**EXERCISE INSTRUCTIONS:**
1) Rewrite the passage on quantum threats and hash collisions between "A Note on Quantum" and "Are Collisions Possible?", inclusive, replacing "blockchain" with "distributed ledger".
2) Continue the passage on quantum threats and SHA-256 collisions from its final sentence.

**TEXT PASSAGE:**
A Note on Quantum Threats
While today's blockchain security relies on cryptographic functions like SHA-256, researchers are already exploring how quantum computing may impact these foundations. For example, Grover’s algorithm could reduce the complexity of finding hash collisions, potentially weakening the difficulty of Proof of Work. However, this threat remains mostly theoretical at present. The blockchain community continues to monitor quantum advances closely, and research into quantum-resistant cryptography is already underway.
Hashes Are Finite, so Are Collisions Possible?
One common question is whether two different inputs could ever produce the same hash. The short answer is yes, hashes are finite, so collisions must exist in theory. But SHA-256 is specifically engineered to make finding such a collision computationally infeasible. To date, no practical collision has been found, and the chances of randomly hitting one are astronomically low, comparable to winning the lottery trillions of times in a row.

**RECORD SET:**
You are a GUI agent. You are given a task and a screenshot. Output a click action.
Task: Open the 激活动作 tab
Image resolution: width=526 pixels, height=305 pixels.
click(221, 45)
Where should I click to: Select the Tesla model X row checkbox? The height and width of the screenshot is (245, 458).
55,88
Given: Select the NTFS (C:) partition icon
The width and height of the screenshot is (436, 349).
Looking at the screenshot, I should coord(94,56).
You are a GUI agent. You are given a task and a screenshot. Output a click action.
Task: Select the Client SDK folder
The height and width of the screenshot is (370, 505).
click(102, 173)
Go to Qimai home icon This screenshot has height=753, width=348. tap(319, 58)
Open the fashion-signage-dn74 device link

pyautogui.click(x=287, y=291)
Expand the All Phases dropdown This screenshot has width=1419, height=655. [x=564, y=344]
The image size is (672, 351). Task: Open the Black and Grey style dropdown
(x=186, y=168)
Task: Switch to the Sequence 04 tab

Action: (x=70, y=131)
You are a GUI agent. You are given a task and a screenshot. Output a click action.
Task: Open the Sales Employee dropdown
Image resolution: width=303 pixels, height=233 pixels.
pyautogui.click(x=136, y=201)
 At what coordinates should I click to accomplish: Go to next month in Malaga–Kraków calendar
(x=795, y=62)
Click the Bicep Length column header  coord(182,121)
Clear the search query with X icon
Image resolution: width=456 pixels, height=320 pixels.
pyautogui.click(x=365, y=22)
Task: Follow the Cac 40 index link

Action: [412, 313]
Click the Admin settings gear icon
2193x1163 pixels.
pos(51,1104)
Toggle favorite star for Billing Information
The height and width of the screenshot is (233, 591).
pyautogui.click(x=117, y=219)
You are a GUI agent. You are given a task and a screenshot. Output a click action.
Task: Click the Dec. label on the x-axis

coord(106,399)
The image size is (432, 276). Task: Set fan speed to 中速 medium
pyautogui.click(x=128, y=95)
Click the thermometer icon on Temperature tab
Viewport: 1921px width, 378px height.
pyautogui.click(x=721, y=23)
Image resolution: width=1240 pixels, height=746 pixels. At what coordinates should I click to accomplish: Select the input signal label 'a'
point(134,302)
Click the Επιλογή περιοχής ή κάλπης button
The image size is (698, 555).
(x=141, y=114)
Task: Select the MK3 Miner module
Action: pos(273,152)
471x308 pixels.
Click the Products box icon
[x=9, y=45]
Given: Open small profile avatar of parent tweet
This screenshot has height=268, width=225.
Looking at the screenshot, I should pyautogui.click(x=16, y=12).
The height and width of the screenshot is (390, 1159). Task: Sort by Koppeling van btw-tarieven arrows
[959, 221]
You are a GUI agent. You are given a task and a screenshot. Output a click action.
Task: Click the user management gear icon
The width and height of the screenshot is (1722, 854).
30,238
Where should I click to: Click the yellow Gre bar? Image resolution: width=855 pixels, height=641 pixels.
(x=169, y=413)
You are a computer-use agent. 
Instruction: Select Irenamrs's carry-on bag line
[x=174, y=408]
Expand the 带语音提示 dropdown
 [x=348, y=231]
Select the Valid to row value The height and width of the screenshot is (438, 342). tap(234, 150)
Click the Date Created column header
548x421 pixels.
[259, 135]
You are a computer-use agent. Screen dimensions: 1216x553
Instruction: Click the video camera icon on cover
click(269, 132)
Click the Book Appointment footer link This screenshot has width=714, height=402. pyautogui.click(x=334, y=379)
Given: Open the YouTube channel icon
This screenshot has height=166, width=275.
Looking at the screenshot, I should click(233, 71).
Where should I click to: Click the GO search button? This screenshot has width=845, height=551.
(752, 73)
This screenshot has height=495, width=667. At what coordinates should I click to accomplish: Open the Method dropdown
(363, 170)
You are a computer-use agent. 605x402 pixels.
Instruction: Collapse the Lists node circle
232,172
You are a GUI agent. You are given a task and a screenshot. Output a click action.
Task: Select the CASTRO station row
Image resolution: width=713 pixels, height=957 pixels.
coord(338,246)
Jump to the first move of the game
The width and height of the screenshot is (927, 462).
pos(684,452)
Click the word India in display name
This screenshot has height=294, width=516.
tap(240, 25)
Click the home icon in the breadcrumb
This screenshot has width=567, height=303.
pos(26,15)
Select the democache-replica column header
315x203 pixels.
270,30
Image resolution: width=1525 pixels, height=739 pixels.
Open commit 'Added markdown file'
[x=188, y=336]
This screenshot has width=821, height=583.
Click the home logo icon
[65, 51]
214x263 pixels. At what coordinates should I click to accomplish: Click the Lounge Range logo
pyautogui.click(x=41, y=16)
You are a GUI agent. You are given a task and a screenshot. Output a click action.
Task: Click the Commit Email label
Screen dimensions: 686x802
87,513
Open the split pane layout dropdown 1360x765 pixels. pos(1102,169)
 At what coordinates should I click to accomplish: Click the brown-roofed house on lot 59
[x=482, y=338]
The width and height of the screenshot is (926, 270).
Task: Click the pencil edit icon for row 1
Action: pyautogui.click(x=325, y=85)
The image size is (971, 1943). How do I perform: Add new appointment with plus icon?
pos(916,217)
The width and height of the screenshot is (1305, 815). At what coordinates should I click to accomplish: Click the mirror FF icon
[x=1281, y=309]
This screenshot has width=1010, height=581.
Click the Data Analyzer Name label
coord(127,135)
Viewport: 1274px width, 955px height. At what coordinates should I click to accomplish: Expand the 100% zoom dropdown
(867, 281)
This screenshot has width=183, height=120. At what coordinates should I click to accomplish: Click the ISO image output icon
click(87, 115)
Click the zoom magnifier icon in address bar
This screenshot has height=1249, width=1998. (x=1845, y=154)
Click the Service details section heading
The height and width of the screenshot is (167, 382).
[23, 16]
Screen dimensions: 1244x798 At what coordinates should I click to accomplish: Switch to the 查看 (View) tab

**OUTPUTS FOR THE TASKS:**
1)
A Note on Quantum Threats
While today's distributed ledger security relies on cryptographic functions like SHA-256, researchers are already exploring how quantum computing may impact these foundations. For example, Grover’s algorithm could reduce the complexity of finding hash collisions, potentially weakening the difficulty of Proof of Work. However, this threat remains mostly theoretical at present. The distributed ledger community continues to monitor quantum advances closely, and research into quantum-resistant cryptography is already underway.
Hashes Are Finite, so Are Collisions Possible?

2)
How Do Blocks Use Hashes?
A block in the blockchain is essentially a data container. These blocks can be represented by a dictionary or a class. The block will typically contain the following fields:
- Index: the position of the block in the blockchain.
- Timestamp: the time at which the block was created.
- Data: the actual block data (a transaction).
- Previous hash: the hash of the previous block.
- Hash: the hash of the current block.
Using a Python dictionary, a typical function to create a block could look as follows:
import hashlib
import time
import json
def create_block(index, data, previous_hash):
timestamp = time.time()
data_string = json.dumps(data, sort_keys=True)
block_string = f"{index}{timestamp}{data_string}{previous_hash}"
block_hash = hashlib.sha256(block_string.encode()).hexdigest()
block = {
"index": index,
"timestamp": timestamp,
"data": data,
"previous_hash": previous_hash,
"hash": block_hash
}
return block
Serializing the block's data using JSON with sorted keys ensures that the same data always results in the same hash. This is a crucial detail when verifying a blockchain's integrity.
I will now give a simple example of how to create the first two blocks in our blockchain.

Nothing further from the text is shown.